以下の項目をすべて、各行を一字も変えずにそのまま返してください。

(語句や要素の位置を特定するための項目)

----

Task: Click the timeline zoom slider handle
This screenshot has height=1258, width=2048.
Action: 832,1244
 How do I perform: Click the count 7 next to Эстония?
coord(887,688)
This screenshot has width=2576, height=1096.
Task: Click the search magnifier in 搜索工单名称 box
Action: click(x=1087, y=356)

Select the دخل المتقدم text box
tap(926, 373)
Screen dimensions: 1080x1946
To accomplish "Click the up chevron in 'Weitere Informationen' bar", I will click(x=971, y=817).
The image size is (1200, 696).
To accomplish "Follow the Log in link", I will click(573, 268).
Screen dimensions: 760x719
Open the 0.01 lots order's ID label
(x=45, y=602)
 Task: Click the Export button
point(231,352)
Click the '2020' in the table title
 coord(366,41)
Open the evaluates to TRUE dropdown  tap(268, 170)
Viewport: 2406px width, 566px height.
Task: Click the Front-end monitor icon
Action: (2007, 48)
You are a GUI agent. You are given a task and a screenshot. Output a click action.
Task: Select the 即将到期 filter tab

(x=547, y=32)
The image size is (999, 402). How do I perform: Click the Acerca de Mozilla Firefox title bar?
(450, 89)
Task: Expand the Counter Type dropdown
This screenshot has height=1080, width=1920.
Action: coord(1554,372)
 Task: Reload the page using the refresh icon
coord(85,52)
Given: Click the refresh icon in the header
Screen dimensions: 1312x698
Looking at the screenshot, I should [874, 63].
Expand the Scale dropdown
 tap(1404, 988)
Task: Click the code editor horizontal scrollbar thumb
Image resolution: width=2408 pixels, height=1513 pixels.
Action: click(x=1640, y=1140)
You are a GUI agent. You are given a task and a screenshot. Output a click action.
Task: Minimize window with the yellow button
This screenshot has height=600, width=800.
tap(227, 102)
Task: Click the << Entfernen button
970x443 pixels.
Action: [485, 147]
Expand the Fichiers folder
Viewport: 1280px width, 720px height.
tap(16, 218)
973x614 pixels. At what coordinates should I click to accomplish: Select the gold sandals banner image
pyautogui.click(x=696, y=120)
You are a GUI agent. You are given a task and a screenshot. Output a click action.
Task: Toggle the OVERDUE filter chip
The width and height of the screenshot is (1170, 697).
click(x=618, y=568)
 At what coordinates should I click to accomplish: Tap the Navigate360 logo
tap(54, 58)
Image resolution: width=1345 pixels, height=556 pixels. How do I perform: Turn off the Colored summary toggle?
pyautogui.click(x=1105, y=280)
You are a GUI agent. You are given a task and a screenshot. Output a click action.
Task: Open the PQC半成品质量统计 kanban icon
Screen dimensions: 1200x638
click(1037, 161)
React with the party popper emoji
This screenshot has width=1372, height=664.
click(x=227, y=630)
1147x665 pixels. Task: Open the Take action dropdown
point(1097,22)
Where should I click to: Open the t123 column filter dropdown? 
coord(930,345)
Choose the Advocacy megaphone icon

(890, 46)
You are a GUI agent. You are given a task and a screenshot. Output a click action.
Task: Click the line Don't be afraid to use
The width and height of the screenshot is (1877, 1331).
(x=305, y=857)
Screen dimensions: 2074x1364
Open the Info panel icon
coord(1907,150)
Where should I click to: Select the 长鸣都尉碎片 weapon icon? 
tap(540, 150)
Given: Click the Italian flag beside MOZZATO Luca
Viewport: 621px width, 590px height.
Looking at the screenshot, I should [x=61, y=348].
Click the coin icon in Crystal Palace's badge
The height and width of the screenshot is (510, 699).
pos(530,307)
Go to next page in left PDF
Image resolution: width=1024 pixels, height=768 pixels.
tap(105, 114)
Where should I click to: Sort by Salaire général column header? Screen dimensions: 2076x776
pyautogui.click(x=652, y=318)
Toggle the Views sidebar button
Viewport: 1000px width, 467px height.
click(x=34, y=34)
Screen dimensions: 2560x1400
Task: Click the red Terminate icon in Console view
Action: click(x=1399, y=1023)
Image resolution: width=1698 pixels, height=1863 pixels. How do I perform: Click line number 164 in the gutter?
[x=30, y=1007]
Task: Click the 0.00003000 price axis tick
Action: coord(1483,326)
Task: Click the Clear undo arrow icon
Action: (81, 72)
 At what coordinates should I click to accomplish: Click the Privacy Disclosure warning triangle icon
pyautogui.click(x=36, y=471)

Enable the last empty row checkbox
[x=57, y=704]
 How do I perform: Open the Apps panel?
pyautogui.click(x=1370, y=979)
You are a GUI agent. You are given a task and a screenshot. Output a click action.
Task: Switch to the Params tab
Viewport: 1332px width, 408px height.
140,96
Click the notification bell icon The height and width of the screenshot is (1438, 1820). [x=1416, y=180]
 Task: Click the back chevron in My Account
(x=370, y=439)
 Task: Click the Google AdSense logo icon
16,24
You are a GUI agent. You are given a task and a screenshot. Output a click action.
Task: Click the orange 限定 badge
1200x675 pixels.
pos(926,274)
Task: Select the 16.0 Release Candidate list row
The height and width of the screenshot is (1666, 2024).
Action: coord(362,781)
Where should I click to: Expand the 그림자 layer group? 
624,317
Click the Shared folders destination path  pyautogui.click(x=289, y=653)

----

→ **回答**
Task: Click the timeline zoom slider handle
This screenshot has height=1258, width=2048.
Action: 832,1244
 How do I perform: Click the count 7 next to Эстония?
coord(887,688)
This screenshot has width=2576, height=1096.
Task: Click the search magnifier in 搜索工单名称 box
Action: click(x=1087, y=356)

Select the دخل المتقدم text box
tap(926, 373)
Screen dimensions: 1080x1946
To accomplish "Click the up chevron in 'Weitere Informationen' bar", I will click(x=971, y=817).
The image size is (1200, 696).
To accomplish "Follow the Log in link", I will click(573, 268).
Screen dimensions: 760x719
Open the 0.01 lots order's ID label
(x=45, y=602)
 Task: Click the Export button
point(231,352)
Click the '2020' in the table title
 coord(366,41)
Open the evaluates to TRUE dropdown  tap(268, 170)
Viewport: 2406px width, 566px height.
Task: Click the Front-end monitor icon
Action: (2007, 48)
You are a GUI agent. You are given a task and a screenshot. Output a click action.
Task: Select the 即将到期 filter tab

(x=547, y=32)
The image size is (999, 402). How do I perform: Click the Acerca de Mozilla Firefox title bar?
(450, 89)
Task: Expand the Counter Type dropdown
This screenshot has height=1080, width=1920.
Action: coord(1554,372)
 Task: Reload the page using the refresh icon
coord(85,52)
Given: Click the refresh icon in the header
Screen dimensions: 1312x698
Looking at the screenshot, I should [874, 63].
Expand the Scale dropdown
 tap(1404, 988)
Task: Click the code editor horizontal scrollbar thumb
Image resolution: width=2408 pixels, height=1513 pixels.
Action: click(x=1640, y=1140)
You are a GUI agent. You are given a task and a screenshot. Output a click action.
Task: Minimize window with the yellow button
This screenshot has height=600, width=800.
tap(227, 102)
Task: Click the << Entfernen button
970x443 pixels.
Action: [485, 147]
Expand the Fichiers folder
Viewport: 1280px width, 720px height.
tap(16, 218)
973x614 pixels. At what coordinates should I click to accomplish: Select the gold sandals banner image
pyautogui.click(x=696, y=120)
You are a GUI agent. You are given a task and a screenshot. Output a click action.
Task: Toggle the OVERDUE filter chip
The width and height of the screenshot is (1170, 697).
click(x=618, y=568)
 At what coordinates should I click to accomplish: Tap the Navigate360 logo
tap(54, 58)
Image resolution: width=1345 pixels, height=556 pixels. How do I perform: Turn off the Colored summary toggle?
pyautogui.click(x=1105, y=280)
You are a GUI agent. You are given a task and a screenshot. Output a click action.
Task: Open the PQC半成品质量统计 kanban icon
Screen dimensions: 1200x638
click(1037, 161)
React with the party popper emoji
This screenshot has width=1372, height=664.
click(x=227, y=630)
1147x665 pixels. Task: Open the Take action dropdown
point(1097,22)
Where should I click to: Open the t123 column filter dropdown? 
coord(930,345)
Choose the Advocacy megaphone icon

(890, 46)
You are a GUI agent. You are given a task and a screenshot. Output a click action.
Task: Click the line Don't be afraid to use
The width and height of the screenshot is (1877, 1331).
(x=305, y=857)
Screen dimensions: 2074x1364
Open the Info panel icon
coord(1907,150)
Where should I click to: Select the 长鸣都尉碎片 weapon icon? 
tap(540, 150)
Given: Click the Italian flag beside MOZZATO Luca
Viewport: 621px width, 590px height.
Looking at the screenshot, I should [x=61, y=348].
Click the coin icon in Crystal Palace's badge
The height and width of the screenshot is (510, 699).
pos(530,307)
Go to next page in left PDF
Image resolution: width=1024 pixels, height=768 pixels.
tap(105, 114)
Where should I click to: Sort by Salaire général column header? Screen dimensions: 2076x776
pyautogui.click(x=652, y=318)
Toggle the Views sidebar button
Viewport: 1000px width, 467px height.
click(x=34, y=34)
Screen dimensions: 2560x1400
Task: Click the red Terminate icon in Console view
Action: click(x=1399, y=1023)
Image resolution: width=1698 pixels, height=1863 pixels. How do I perform: Click line number 164 in the gutter?
[x=30, y=1007]
Task: Click the 0.00003000 price axis tick
Action: coord(1483,326)
Task: Click the Clear undo arrow icon
Action: (81, 72)
 At what coordinates should I click to accomplish: Click the Privacy Disclosure warning triangle icon
pyautogui.click(x=36, y=471)

Enable the last empty row checkbox
[x=57, y=704]
 How do I perform: Open the Apps panel?
pyautogui.click(x=1370, y=979)
You are a GUI agent. You are given a task and a screenshot. Output a click action.
Task: Switch to the Params tab
Viewport: 1332px width, 408px height.
140,96
Click the notification bell icon The height and width of the screenshot is (1438, 1820). [x=1416, y=180]
 Task: Click the back chevron in My Account
(x=370, y=439)
 Task: Click the Google AdSense logo icon
16,24
You are a GUI agent. You are given a task and a screenshot. Output a click action.
Task: Click the orange 限定 badge
1200x675 pixels.
pos(926,274)
Task: Select the 16.0 Release Candidate list row
The height and width of the screenshot is (1666, 2024).
Action: coord(362,781)
Where should I click to: Expand the 그림자 layer group? 
624,317
Click the Shared folders destination path  pyautogui.click(x=289, y=653)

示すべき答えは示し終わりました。